----- Exercise data -----
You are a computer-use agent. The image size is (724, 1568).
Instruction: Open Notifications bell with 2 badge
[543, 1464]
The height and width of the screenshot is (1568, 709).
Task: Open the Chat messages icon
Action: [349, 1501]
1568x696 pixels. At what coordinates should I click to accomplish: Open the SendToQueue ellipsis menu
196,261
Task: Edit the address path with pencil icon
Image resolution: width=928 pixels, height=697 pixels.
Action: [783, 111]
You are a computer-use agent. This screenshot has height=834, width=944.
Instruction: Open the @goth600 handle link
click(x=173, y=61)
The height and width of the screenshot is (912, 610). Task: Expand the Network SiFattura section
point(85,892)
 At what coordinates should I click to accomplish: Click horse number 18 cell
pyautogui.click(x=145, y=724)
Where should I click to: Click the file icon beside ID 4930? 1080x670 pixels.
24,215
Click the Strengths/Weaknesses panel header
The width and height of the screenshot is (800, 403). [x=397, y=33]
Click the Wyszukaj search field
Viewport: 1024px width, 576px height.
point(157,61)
-----
Exactly as they appear above, transcribe the records in full.

You are a computer-use agent. The image size is (724, 1568).
Instruction: Open Notifications bell with 2 badge
[543, 1464]
The height and width of the screenshot is (1568, 709).
Task: Open the Chat messages icon
Action: [349, 1501]
1568x696 pixels. At what coordinates should I click to accomplish: Open the SendToQueue ellipsis menu
196,261
Task: Edit the address path with pencil icon
Image resolution: width=928 pixels, height=697 pixels.
Action: [783, 111]
You are a computer-use agent. This screenshot has height=834, width=944.
Instruction: Open the @goth600 handle link
click(x=173, y=61)
The height and width of the screenshot is (912, 610). Task: Expand the Network SiFattura section
point(85,892)
 At what coordinates should I click to accomplish: Click horse number 18 cell
pyautogui.click(x=145, y=724)
Where should I click to: Click the file icon beside ID 4930? 1080x670 pixels.
24,215
Click the Strengths/Weaknesses panel header
The width and height of the screenshot is (800, 403). [x=397, y=33]
Click the Wyszukaj search field
Viewport: 1024px width, 576px height.
point(157,61)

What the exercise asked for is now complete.